Originally published Friday, December 29, 2006 at 12:00 AM
Science Fiction
Elizabeth Hand's jewel-like prose is familiar to those who have read her fantasy novels, such as "Mortal Love" and "Winterlong. " It shines even...
Special to The Seattle Times
Elizabeth Hand's jewel-like prose is familiar to those who have read her fantasy novels, such as "Mortal Love" and "Winterlong." It shines even more brilliantly in her new collection, "Saffron and Brimstone" (MPress,246pp.,$14.95).
The book includes three of Hand's novellas from a limited-edition British title ("Bibliomancy"), reprints four stories from magazines and anthologies, and showcases the first appearance of "The Saffron Gatherers." This last, an account of an archaeologist-turned-fantasy-author's visit to an old lover living in California's Bay Area, is simply the best post-9/11 tale since William Gibson's "Pattern Recognition." Marvelously controlled yet rich in poignant detail and sensory resonances, "The Saffron Gatherers" alone is worth the price of the book.
But there's more. Subtitled "Strange Stories," "Saffron and Brimstone" lives up to its self-proclaimed weirdness in "Cleopatra Brimstone," which presents the intersection of sexual bondage and entomology with the distant objectivity of a security camera; in "The Least Trumps," which shows wishes coming so forcefully true they dissolve the world as the narrator knows it; in the drugged visions of poetic exiles ("Wonderwall"); and the work of a jilted painter whose power to transform extends beyond her canvases ("Calypso in Berlin").

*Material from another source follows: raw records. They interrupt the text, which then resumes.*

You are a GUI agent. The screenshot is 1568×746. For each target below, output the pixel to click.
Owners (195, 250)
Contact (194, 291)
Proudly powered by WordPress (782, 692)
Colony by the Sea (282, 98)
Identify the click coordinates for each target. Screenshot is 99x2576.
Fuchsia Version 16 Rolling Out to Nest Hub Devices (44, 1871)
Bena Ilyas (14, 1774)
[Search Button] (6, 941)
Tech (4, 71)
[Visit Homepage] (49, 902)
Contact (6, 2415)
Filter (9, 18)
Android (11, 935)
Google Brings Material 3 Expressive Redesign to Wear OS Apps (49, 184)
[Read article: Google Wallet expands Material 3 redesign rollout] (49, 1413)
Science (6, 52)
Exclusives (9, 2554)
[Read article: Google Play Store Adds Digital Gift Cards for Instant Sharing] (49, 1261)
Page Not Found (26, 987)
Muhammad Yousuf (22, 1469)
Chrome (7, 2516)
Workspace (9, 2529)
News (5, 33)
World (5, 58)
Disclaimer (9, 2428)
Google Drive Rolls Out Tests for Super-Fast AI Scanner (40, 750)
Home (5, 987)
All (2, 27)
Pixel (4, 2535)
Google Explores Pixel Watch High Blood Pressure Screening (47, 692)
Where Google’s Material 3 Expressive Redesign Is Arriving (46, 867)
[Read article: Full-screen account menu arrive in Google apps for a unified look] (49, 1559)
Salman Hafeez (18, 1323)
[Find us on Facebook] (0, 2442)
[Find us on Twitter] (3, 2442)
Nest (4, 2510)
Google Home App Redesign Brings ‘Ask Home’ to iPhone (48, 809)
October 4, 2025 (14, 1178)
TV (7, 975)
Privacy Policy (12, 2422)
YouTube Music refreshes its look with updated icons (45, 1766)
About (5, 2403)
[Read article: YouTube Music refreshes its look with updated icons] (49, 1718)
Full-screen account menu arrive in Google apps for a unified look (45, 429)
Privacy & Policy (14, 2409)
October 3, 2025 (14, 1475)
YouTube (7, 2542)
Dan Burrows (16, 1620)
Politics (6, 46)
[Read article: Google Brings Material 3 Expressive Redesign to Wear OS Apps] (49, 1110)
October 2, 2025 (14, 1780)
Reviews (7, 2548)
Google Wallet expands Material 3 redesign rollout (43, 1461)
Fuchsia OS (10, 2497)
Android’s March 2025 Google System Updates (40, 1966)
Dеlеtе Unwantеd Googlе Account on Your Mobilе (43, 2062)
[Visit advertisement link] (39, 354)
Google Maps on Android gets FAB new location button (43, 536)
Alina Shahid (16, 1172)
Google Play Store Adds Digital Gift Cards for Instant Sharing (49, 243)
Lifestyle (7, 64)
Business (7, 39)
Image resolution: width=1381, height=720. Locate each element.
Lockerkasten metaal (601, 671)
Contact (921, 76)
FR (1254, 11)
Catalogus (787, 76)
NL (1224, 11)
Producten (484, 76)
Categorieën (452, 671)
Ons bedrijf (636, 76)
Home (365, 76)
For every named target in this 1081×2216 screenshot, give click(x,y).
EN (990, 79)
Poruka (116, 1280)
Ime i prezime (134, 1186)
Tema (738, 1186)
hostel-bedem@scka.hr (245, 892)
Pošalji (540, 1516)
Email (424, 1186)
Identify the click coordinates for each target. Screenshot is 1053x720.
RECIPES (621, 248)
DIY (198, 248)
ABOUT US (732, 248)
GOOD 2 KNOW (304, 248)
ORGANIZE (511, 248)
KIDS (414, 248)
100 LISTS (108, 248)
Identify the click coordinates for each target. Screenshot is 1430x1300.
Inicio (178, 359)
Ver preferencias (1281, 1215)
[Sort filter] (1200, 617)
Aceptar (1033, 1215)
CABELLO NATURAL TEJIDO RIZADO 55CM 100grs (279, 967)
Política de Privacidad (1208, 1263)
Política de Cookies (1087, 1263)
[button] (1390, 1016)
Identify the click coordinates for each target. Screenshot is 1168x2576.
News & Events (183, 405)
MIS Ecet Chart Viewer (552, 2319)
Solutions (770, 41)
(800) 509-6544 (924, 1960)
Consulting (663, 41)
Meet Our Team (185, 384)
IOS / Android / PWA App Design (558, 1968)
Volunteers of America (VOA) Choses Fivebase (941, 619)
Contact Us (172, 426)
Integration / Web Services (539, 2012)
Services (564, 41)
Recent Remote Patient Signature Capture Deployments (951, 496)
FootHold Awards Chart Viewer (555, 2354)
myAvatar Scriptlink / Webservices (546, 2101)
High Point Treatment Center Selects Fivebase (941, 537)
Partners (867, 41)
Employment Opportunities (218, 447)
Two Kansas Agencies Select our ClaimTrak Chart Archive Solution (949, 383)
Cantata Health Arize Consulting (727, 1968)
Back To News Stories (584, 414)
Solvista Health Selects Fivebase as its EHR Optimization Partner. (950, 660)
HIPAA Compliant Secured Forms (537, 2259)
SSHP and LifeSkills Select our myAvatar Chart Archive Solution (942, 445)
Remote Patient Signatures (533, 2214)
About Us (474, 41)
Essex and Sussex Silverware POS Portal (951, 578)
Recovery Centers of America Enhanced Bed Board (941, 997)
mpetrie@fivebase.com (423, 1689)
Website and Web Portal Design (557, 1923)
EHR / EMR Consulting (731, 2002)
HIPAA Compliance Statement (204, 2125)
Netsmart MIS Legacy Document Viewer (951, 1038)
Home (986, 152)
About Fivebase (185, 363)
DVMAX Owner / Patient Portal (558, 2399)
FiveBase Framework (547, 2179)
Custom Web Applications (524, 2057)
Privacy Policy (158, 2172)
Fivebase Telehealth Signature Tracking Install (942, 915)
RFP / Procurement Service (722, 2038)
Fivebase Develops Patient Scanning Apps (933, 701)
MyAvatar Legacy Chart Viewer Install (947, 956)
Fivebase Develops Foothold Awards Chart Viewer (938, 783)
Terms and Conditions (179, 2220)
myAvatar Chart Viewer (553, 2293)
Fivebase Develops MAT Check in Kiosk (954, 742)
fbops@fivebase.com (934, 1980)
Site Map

The publisher of "Saffron and Brimstone," M Press, is the literary offshoot of well-known Portland, Ore., comics publisher Dark Horse. The West Coast is home to a number of independent publishers focused on fantastic fiction. While globally the trend has been to merge large publishing companies into ever-larger ones, smaller, more specialized presses have also sprung into being. There are independents such as Per Aspera, Aqueduct, and Fairwood here in the Seattle area, and Tachyon in San Francisco.
Night Shade Books, which just migrated from Portland to San Francisco, is one of the most ambitious independents in terms of quantity. Two recent publications, "Zima Blue and Other Stories" by Alastair Reynolds (295pp.,$26.95) and "Majestrum" by Matthew Hughes (209pp.,$24.95), show their concern for quality as well.
One of the key figures in the "New Space Opera" movement, Reynolds typically combines intimate portraits of believable characters with adventures on a truly cosmic scale. The result is a dizzying perspective that gives a fitting sense of humanity's place in the Grand Scheme of Things.
"Beyond the Aquila Rift," the most moving and frightening of this collection's stories, describes the effect of a slight glitch in a faster-than-light transport system. "Signal to Noise" is the most tender-hearted; it's set in a near-future in which we've gained limited access to alternate worlds — limited being the crucial word here from the recently bereaved hero's point of view.
Both "Saffron and Brimstone" and "Zima Blue" are short-story collections. Short stories are peculiarly suited to speculative fiction because they allow authors to make extrapolations without obliging them to invest the time and energy necessary to write a novel.
But there's another format also strongly associated with the genre: the series. Like their mystery counterparts, SF series center on intriguing, well-loved characters and/or milieus. "Majestrum" is Hughes' first novel about Henghis Hapthorne, a private investigator working in a far-off future where the rational order of the universe is gradually giving way to a supernatural one. A bit Arthur Conan Doyle, a bit Jack Vance, this account of Henghis' escapades has the lasting appeal of one of P.G. Wodehouse's Bertie Wooster books.
Hughes first introduced Henghis in six short stories collected in Night Shade's 2005 publication "The Gist Hunter & Other Stories." During these earlier exploits, the detective's laptop was transformed into a smart-mouthed, fruit-eating mammal and his psyche split into multiple, self-aware personalities.
Helped as well as hampered by these developments, Henghis confronts eccentric aristocrats and amnesiac wizards in his effort to thwart a plot against the empire's ruler, the "Archon." As "Majestrum" ends, Henghis' essential urbanity remains unperturbed, and the stage is set for further volumes in his delightful saga.
Nisi Shawl is co-author of "Writing the Other: A Practical Approach," with Cynthia Ward. She reviews science fiction for The Seattle Times.